Your assignment: State the number of lines in the records beneath that hold the word "dropdown", and add nothing.

[Start of Attachment]

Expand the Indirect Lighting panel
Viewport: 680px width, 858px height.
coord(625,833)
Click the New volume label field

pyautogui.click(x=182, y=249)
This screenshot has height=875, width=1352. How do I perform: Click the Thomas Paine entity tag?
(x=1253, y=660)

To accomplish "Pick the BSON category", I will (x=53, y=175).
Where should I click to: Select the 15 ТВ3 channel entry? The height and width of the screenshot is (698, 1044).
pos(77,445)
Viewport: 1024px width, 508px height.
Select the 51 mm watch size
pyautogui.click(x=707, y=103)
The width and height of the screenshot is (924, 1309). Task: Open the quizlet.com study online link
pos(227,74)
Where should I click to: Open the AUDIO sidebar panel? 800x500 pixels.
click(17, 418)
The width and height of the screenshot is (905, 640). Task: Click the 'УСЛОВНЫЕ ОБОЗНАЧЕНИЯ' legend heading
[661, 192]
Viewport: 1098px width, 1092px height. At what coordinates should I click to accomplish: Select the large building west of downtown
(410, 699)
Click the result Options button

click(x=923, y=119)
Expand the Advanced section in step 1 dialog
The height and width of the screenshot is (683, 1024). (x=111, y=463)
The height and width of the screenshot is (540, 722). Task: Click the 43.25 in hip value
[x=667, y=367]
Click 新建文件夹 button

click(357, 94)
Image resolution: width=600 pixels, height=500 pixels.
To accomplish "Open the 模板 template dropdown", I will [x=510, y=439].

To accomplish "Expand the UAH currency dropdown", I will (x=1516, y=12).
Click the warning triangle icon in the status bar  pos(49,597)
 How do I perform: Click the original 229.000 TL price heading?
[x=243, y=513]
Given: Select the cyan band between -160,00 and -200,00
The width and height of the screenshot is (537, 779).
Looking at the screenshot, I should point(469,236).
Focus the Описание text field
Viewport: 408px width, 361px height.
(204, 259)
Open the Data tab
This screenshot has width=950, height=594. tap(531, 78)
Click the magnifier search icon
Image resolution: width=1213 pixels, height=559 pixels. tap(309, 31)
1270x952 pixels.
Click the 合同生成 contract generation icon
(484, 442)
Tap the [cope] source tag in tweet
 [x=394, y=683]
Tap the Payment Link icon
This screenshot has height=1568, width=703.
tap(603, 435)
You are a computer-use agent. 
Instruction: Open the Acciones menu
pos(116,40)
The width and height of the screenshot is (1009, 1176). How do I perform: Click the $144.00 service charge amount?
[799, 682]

[End of Attachment]

Response box: 2